-- Set task 1 --
Rewrite the bitset diff from "template <size_t _N_words, size_t" to "(__sz < __bits_per_word)", changing "__sz" to "__remaining_bits".

-- Source document --
[libcxx-commits] [libcxx] [libc++] Simplify bitset::init (PR #121357)

Mon Feb 24 15:51:22 PST 2025

================
@@ -253,26 +253,16 @@ inline _LIBCPP_CONSTEXPR __bitset<_N_words, _Size>::__bitset() _NOEXCEPT
 
 template <size_t _N_words, size_t _Size>
 void __bitset<_N_words, _Size>::__init(unsigned long long __v, false_type) _NOEXCEPT {
-  __storage_type __t[sizeof(unsigned long long) / sizeof(__storage_type)];
-  size_t __sz = _Size;
-  for (size_t __i = 0; __i < sizeof(__t) / sizeof(__t[0]); ++__i, __v >>= __bits_per_word, __sz -= __bits_per_word)
-    if (__sz < __bits_per_word)
-      __t[__i] = static_cast<__storage_type>(__v) & (1ULL << __sz) - 1;
-    else
-      __t[__i] = static_cast<__storage_type>(__v);
-
-  std::copy(__t, __t + sizeof(__t) / sizeof(__t[0]), __first_);
-  std::fill(
-      __first_ + sizeof(__t) / sizeof(__t[0]), __first_ + sizeof(__first_) / sizeof(__first_[0]), __storage_type(0));
+  const size_t __ull_words = sizeof(unsigned long long) / sizeof(__storage_type);
+  for (size_t __i = 0; __i < __ull_words; ++__i, __v >>= __bits_per_word)

-- Set task 2 --
Copy out the records from the line with "zaregistrovat (76, 886)" to the line with "Accueil (462, 38)", leaving out the pictures.

-- Data records --
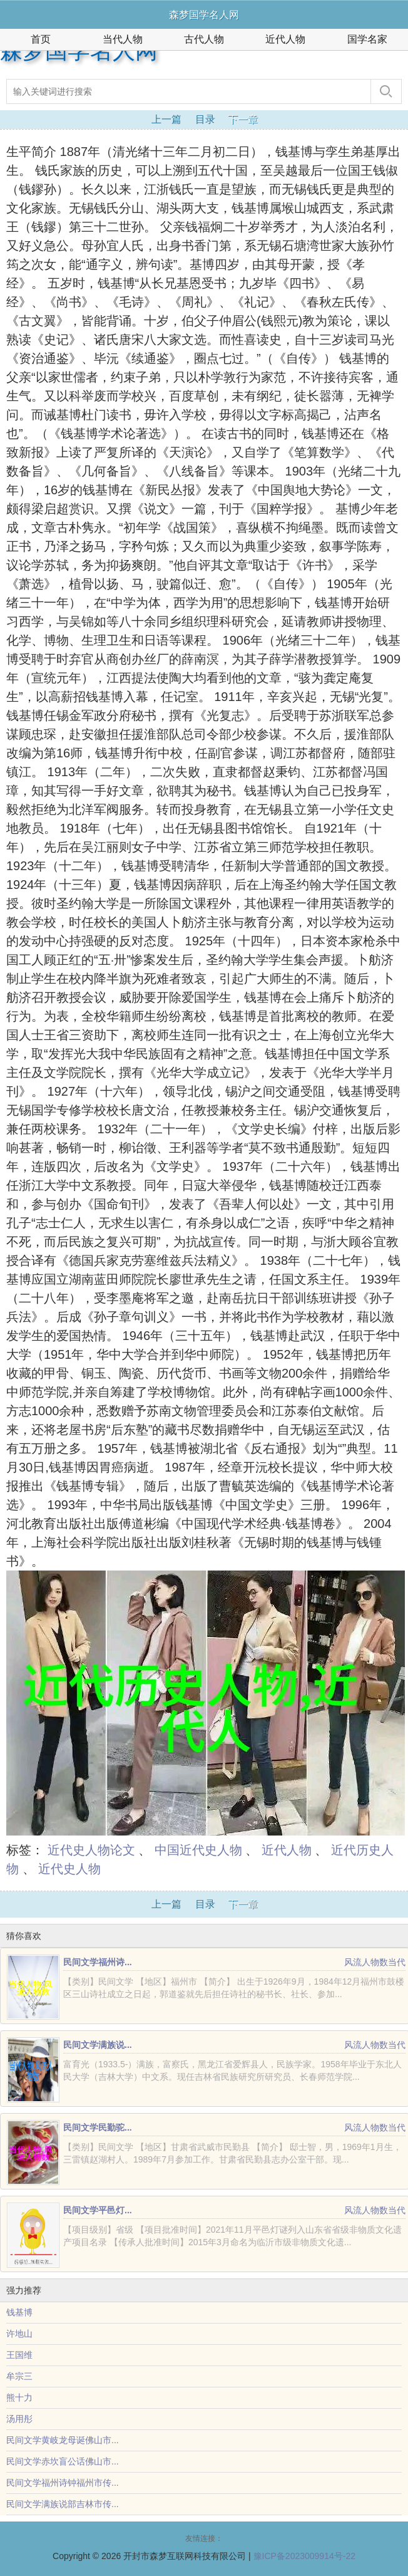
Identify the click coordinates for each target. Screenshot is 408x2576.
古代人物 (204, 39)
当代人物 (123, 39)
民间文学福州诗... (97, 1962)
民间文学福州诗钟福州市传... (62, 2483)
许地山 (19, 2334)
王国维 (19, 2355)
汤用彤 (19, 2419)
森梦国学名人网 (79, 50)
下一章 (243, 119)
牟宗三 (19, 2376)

* * *

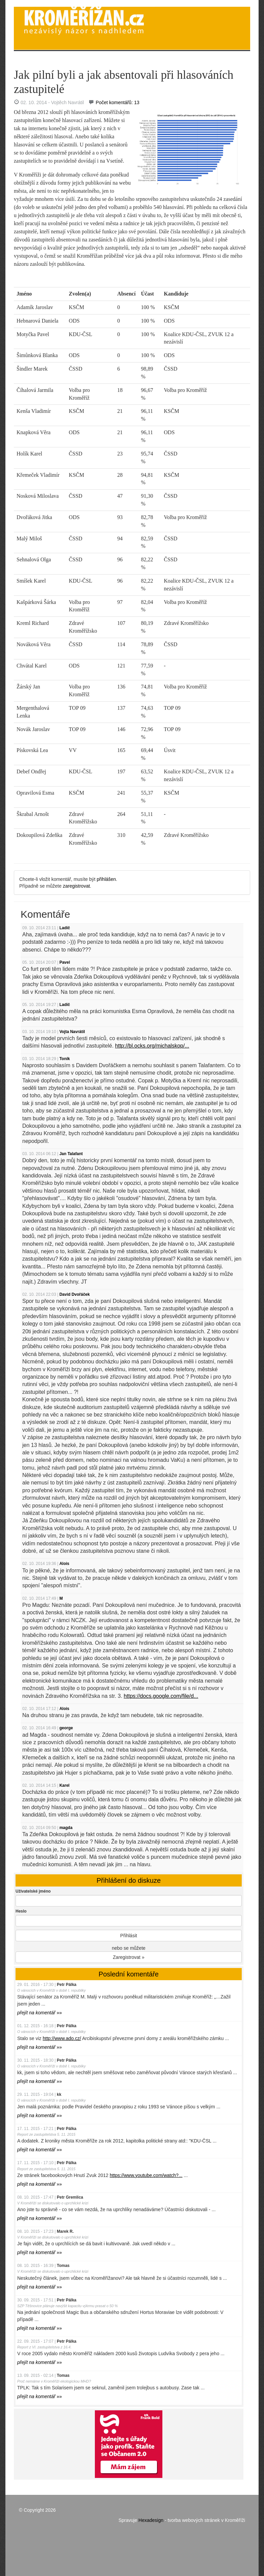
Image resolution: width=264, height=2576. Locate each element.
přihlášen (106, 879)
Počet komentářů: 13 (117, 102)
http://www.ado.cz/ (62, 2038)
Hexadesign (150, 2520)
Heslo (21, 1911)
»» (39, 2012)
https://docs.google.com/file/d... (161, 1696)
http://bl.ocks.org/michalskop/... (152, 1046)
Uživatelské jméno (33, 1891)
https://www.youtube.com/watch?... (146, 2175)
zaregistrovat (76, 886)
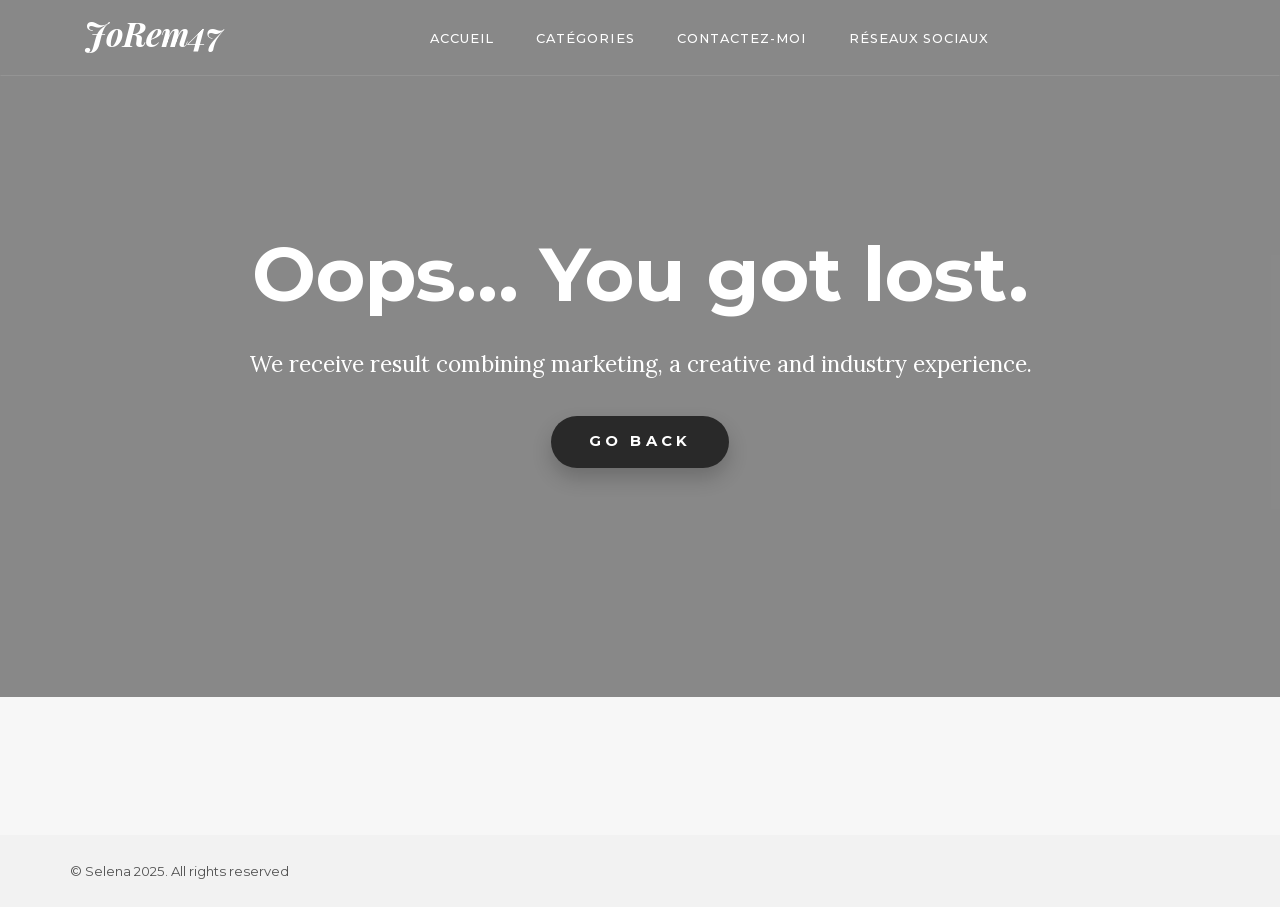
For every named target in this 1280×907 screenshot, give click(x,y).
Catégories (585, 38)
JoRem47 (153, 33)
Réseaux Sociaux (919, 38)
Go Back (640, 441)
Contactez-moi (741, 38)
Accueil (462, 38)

-- Task solution 1 --
template <size_t _N_words, size_t _Size>
 void __bitset<_N_words, _Size>::__init(unsigned long long __v, false_type) _NOEXCEPT {
-  __storage_type __t[sizeof(unsigned long long) / sizeof(__storage_type)];
-  size_t __remaining_bits = _Size;
-  for (size_t __i = 0; __i < sizeof(__t) / sizeof(__t[0]); ++__i, __v >>= __bits_per_word, __remaining_bits -= __bits_per_word)
-    if (__remaining_bits < __bits_per_word)

-- Task solution 2 --
zaregistrovat (76, 886)
For every named target in this 1280×907 screenshot, give click(x,y).
Catégories (585, 38)
JoRem47 (153, 33)
Réseaux Sociaux (919, 38)
Go Back (640, 441)
Contactez-moi (741, 38)
Accueil (462, 38)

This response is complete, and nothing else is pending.